View Full Version : p-values, Samples, and Populations
TellyKNeasuss
21st February 2008, 07:29 PM
When computing a correlation coefficient, it is SOP to also compute the p-value - the probability that the computed correlation could have been that large when there really wasn't any actual correlation between the 2 variables. There are 2 main reasons why a false correlation might be computed: because ordinarily you only have a subset of the populations and the subset might not be representative; and because the data has errors. My question is: Does the p-value have the same significance if you have the entire population? For example, if a company asks you to compute the correlation between salary and years of education and gives you access to all the personnel records, you would have the entire population and the only possible error in the correlation would be errors in the personnel records. Would the p-value be meaningful in this case?
Walter Wayne
21st February 2008, 08:22 PM
Not at stats guy, but just thinking out loud.

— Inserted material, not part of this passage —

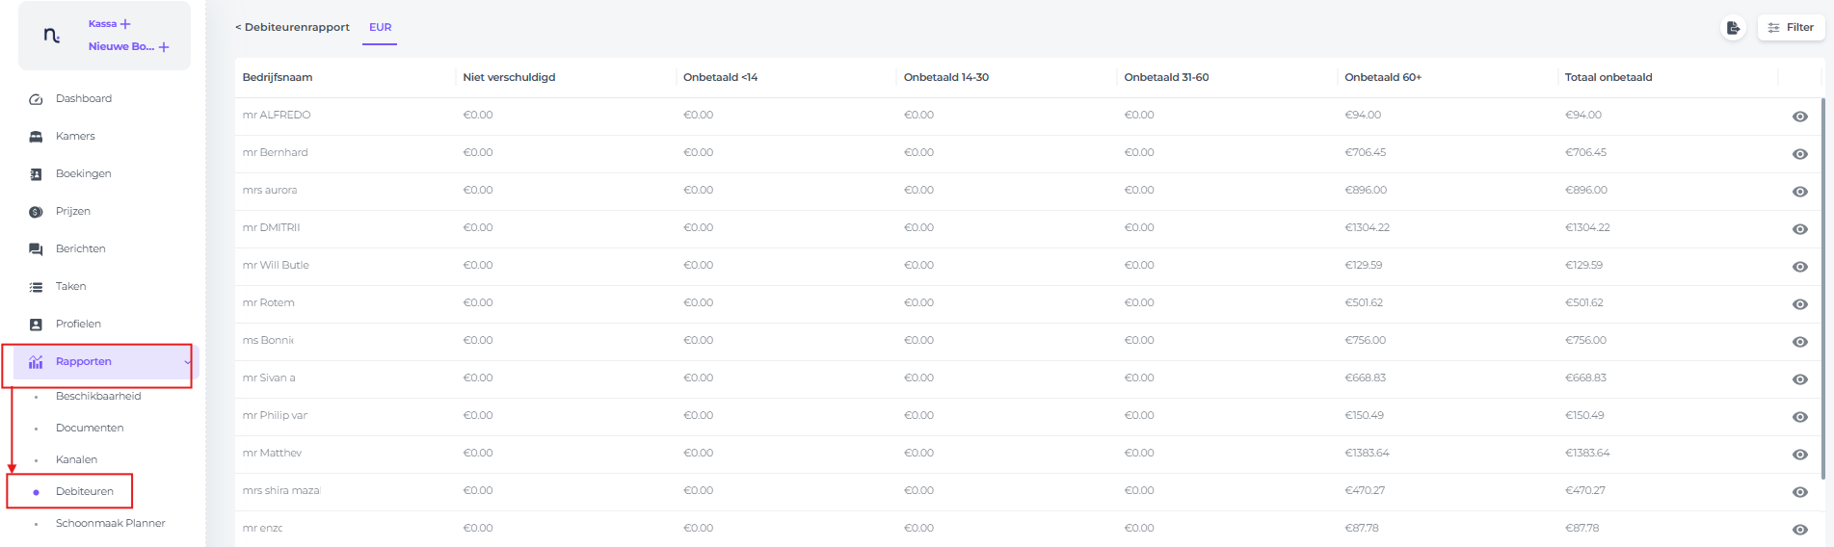View details eye icon for mr ALFREDO

pos(1799,117)
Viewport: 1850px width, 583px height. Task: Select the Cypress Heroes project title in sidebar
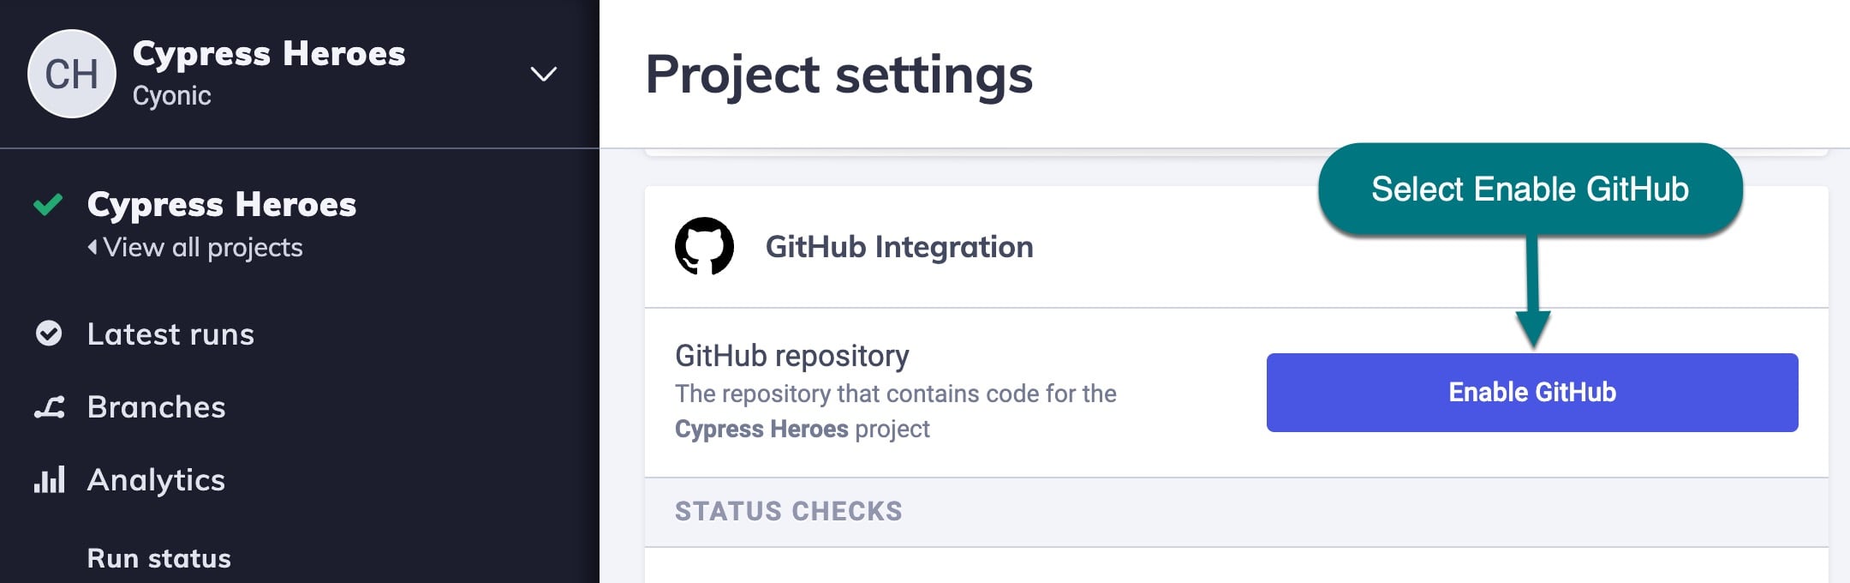222,205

For any pair of variables, you shouldn't be surprised to see a non-zero correlation between them even if they are completely unrelated. You need to know how far from zero that correlation should be in order to suspect there might be a relationship between the two variables.
Walt
3bodyproblem
21st February 2008, 08:30 PM
When computing a correlation coefficient, it is SOP to also compute the p-value - the probability that the computed correlation could have been that large when there really wasn't any actual correlation between the 2 variables. There are 2 main reasons why a false correlation might be computed: because ordinarily you only have a subset of the populations and the subset might not be representative; and because the data has errors. My question is: Does the p-value have the same significance if you have the entire population? For example, if a company asks you to compute the correlation between salary and years of education and gives you access to all the personnel records, you would have the entire population and the only possible error in the correlation would be errors in the personnel records. Would the p-value be meaningful in this case?
Dear God man why? statistics is for...well no one knows. most probably gamblers and their relatives.
[B - Special Functions, F+ - Statistics]
Piggy
21st February 2008, 08:35 PM
For example, if a company asks you to compute the correlation between salary and years of education and gives you access to all the personnel records, you would have the entire population and the only possible error in the correlation would be errors in the personnel records. Would the p-value be meaningful in this case?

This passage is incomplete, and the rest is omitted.